By Kevin Mapasure
Zimbabwe will be targeting rare series whitewash when they walk out to face Bangladesh in the third and final one-day international (ODI) at Harare Sports Club this morning.
The hosts won the first two matches in sensational style, having to recover from difficult positions.
Today, they find themselves in unfamiliar territory as they stare at a whitewash win against a full-member side.
Again, Zimbabwe will go into this game limping with a number of players carrying injuries and could be forced into more changes.
But with the series wrapped up, the pressure will be on Bangladesh, who came into the series as overwhelming favourites, who now have questions to answer to their fans back home.
That they lost the series is already bad enough, but if they were to be whitewashed, it would only ramp up pressure on the Tamim Iqbal-captained side.
Zimbabwe stand in captain Regis Chakabva is hoping that the team can continue with the same form that they have been enjoying.
He is particularly pleased with the way the new guys are putting up their hands in pressure situations.
“It’s good to have guys come in, but it’s never easy when you have to make five changes. It’s good that the guys put their hands up,” he said before praising Tony Munyonga, who made his debut on Sunday’s five-wicket win and blasted a 16-ball 30 to wrap up the win.
“We know how good a player Tony is and he did well for us.
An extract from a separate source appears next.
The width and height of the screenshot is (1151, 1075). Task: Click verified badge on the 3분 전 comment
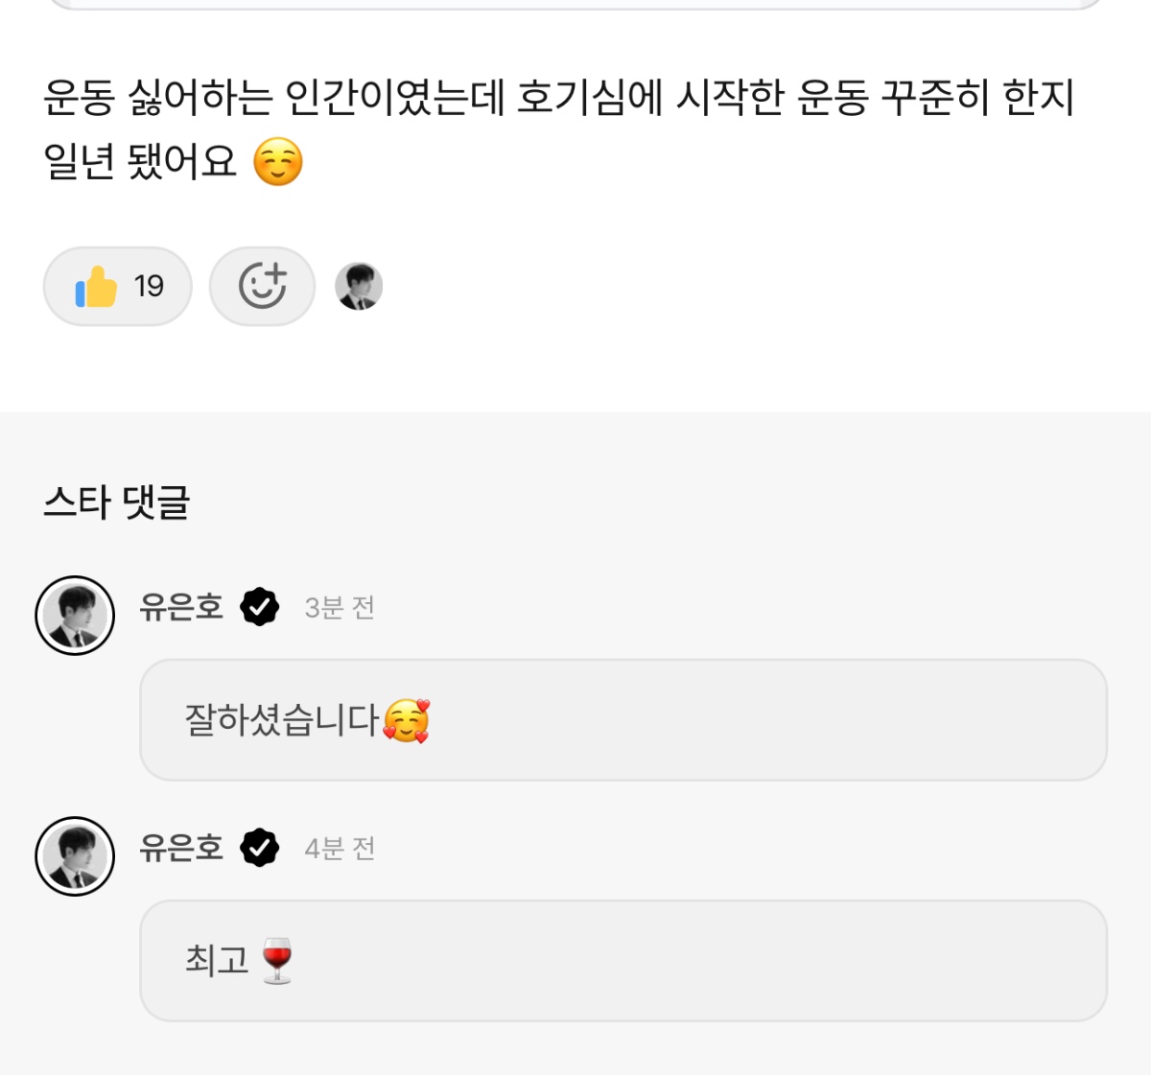point(259,607)
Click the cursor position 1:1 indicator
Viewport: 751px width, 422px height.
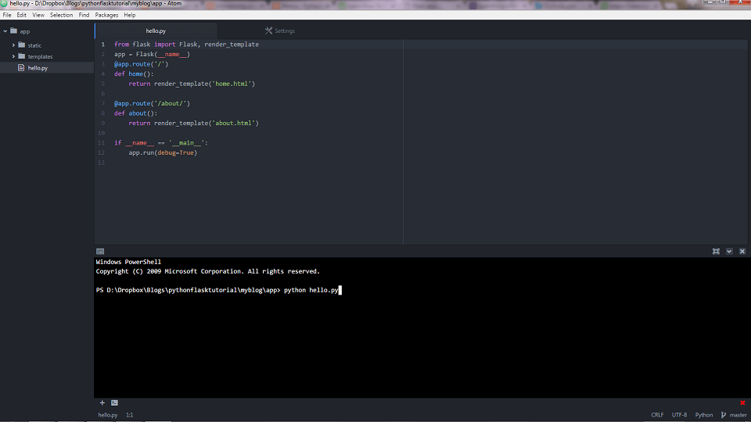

This will give him a lot of confidence, but there is a lot of confidence in, and backing for the guys coming in. It is really nice when guys come and do well straight away.”
In the second ODI, Zimbabwe had to recover from 49 for 4 in the 15th over chasing 291 for victory and Sikandar Raza and Chakabva collaborated for a 201 fifth wicket partnership that rescued the hosts.
Following Chakabva’s dismissal, Munyonga showed that he was quite handy with the bat, hitting two sixes and as many boundaries for his 30 to guide Zimbabwe home together with Raza who carried his bat on 117 from 127 balls.
This was Raza’s second century of the series and Bangladesh coach, Russell Domingo was full of praise for the right hander.
“You have got to give credit to Zimbabwe, particularly Sikandar, he has played fantastically well. Two of the better one-day hundreds you will find under pressure. We left 20 runs out [in both the ODIs]. It is very difficult to defend in the afternoon. Zimbabwe thoroughly deserved the win in both those matches,” the South African said.
“They have had some amazing results and fantastic wins. Batting second here is a bit of a factor but there’s a lot of work to be done. Zimbabwe has four hundreds, we have got none. Bottom line is that you need hundreds to get match-winning scores.”
A whitewash would help Zimbabwe’s confidence ahead of the upcoming and more difficult matches against India and Australia.